Hoje quarta-feira dia 3 de julho 2019 deveria ser um dia histórico para o esporte brasileiro. Dez mil atletas deveriam abrir no Estádio Mané Garrincha o quarto mega-evento seguido sediado no Brasil. Seis anos após ser atribuída a Brasília, a Universíade de 2019 começa hoje em Nápoles, na Itália, sem ainda ter cortado totalmente seus laços com o Brasil, principalmente financeiros. O evento, agora longe do Brasil, deixou uma dívida de 23 milhões de euros (praticamente R$ 100 milhões) para o governo do Distrito Federal. 

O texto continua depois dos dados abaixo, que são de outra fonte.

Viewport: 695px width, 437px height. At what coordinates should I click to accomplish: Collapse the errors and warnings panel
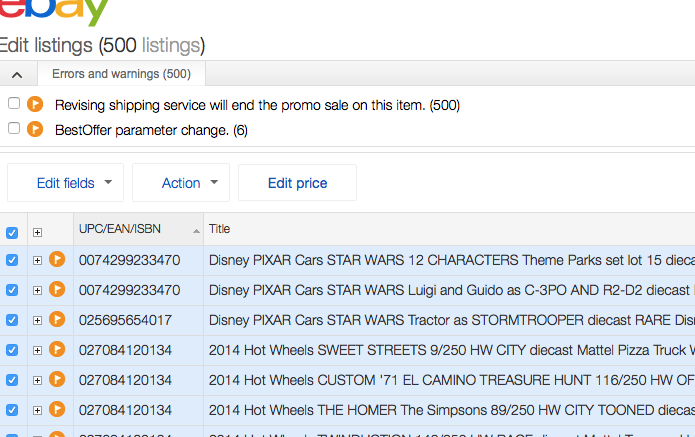pos(18,74)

A Universíade é o segundo maior evento poliesportivo do mundo, menor apenas que os Jogos Olímpicos de Verão. 

Fazendo jus ao slogan #ToBeUnique (Para ser Único) da competição, a edição deste ano terá algo inédito. Pela primeira vez na história, parte das delegações estarão hospedadas em dois transatlânticos ancorados no porto, na Estação Marítima. Os dois luxuosos navios irão alojar aproximadamente 4 mil dos 10 mil atletas e delegados de 127 países que farão parte da Universíade. 

Cerca de 10 mil atletas deveriam participar do torneio realizado a cada dois anos. Nápoles está recebendo apenas cerca de 6 mil. A versão 2019 da competição é enxuta porque precisou ser organizada em cima da hora. Culpa do Brasil. Alias culpa de Agnelo Queiroz (PCdoB) que contava com o apoio do então Ministério do Esporte Aldo Rebelo, reduto do PCdoB nos governos Lula e no primeiro mandato da presidente Dilma Rousseff. O PCdoB é soberano na UNE, a união dos estudantes, e tem forte presença entre os universitários, mas esqueceu de pagar. 

Quer dizer: ganhou o direito de comprar a competição. Porque a Federação Internacional de Esporte Universitário (FISU, na sigla em inglês) vende os direitos sobre os Jogos, em um modelo diferente do Comitê Olímpico Internacional (COI), que é parceiro na organização das Olimpíadas. Pelo contrato, o governo do Distrito Federal deveria pagar uma taxa de 23 milhões de euros. Acontece que esse valor nunca foi pago e em 2016 foi decidido dar a Nápoles a organização, um pouco mais enxuta mas com a qualidade organizava italiana.

Mais uma presepada dos Governos Lula e Dilma, depois dos roubos no Panamericano 2007, Copa do Mundo 2014 e Olimpíades de 2016.